Height plays a major role, as cats reach terminal velocity after falling about 5 stories. So paradoxically, falls from higher buildings can lead to less severe injuries in cats since they reach max velocity that their bodies can handle (Why Do Cats Survive High Falls? Exploring the Science Behind Feline Resilience). Shorter falls don’t give them time to orient themselves properly.

The landing surface also matters – softer surfaces like bushes or grass are more likely to minimize impact injuries than hard surfaces. Landing flat on solid ground is more dangerous than a sloped or irregular surface that distributes impact.

A cat’s body position is crucial on descent. Cats instinctively spread out and arch their backs to increase drag and slow the fall. Relaxed legs bent and ready to absorb impact greatly improves odds of surviving (How Can a Cat Survive a High-Rise Fall? Physics!).

Prevention

The most effective way to prevent high-rise syndrome in cats is to keep them indoors and restrict access to areas where they could fall from heights. For cat owners who allow outdoor access, installing screens on windows and enclosing balconies can help prevent falls. According to the American Society for the Prevention of Cruelty to Animals (ASPCA), “screens on windows should be tightly fitted and balcony railing gaps should be narrower than the width of your cat’s head” (https://www.aspcapetinsurance.com/resources/high-rise-syndrome-in-cats/). Limiting a cat’s roaming to supervised playtime or using a cat leash and harness when outside can also reduce high-rise syndrome risk.

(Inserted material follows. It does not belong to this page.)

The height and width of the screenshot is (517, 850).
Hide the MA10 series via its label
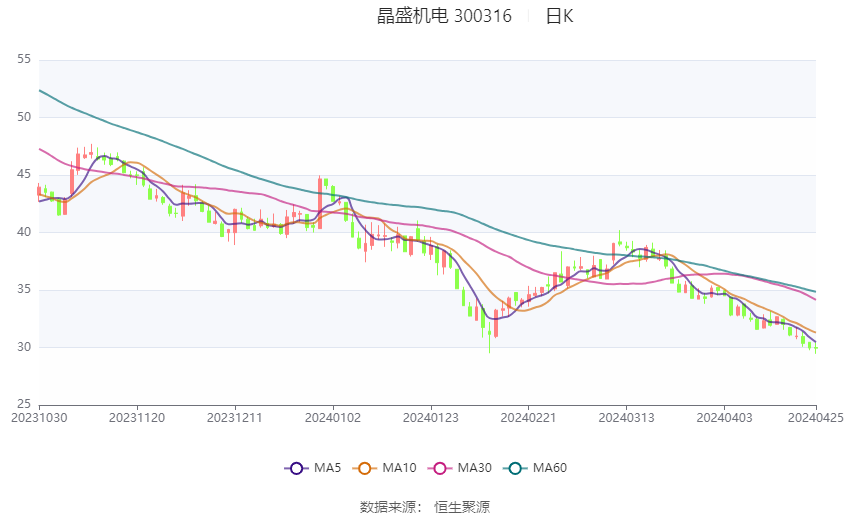tap(399, 468)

In addition to environmental precautions, ASPCA recommends keeping cats mentally stimulated indoors with play sessions, puzzle toys and scratching posts to prevent boredom or frustration that could cause a cat to attempt to bolt outside (https://www.aspcapetinsurance.com/resources/high-rise-syndrome-in-cats/). Being attentive to a cat’s body language and preventing situations that create anxiety can also help curb risky outdoor escapes.

Notable Examples

Cats have been known to survive incredible falls that far exceed the average cat’s terminal velocity of 60 mph. Here are some stories of cats surviving extreme heights:

In 1932, a cat fell from the 46th floor of the New York Times building, a height of over 500 feet, and walked away unharmed except for a chipped tooth (https://www.bbc.com/news/magazine-17492802).

In 2009, a cat nicknamed “High-Rise Kitty” fell 26 floors from an apartment building in Boston and survived with minor injuries (https://www.bbc.com/news/magazine-17492802). Vets believed the awning she landed on helped break her fall.

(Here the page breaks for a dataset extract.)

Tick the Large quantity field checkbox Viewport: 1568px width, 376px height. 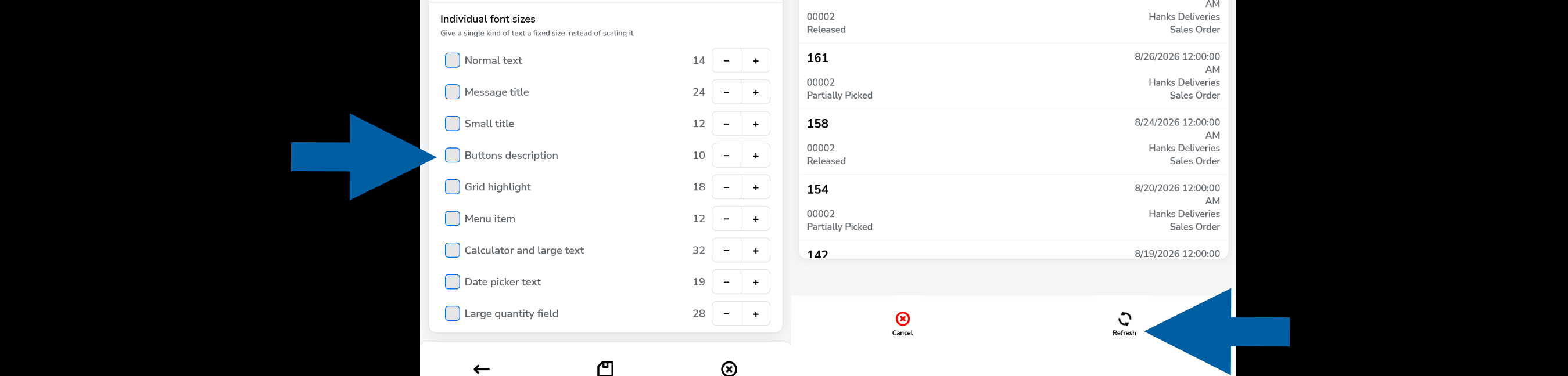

In 1987, a cat named Sabrina fell 32 stories from a New York apartment building onto concrete. Amazingly, she only suffered a chipped tooth and a minor lung injury and made a full recovery (https://www.bbc.com/news/magazine-17492802).

Stories like these demonstrate that cats can withstand falls from heights over 10 times their terminal velocity due to their unique physical adaptations for landing on their feet.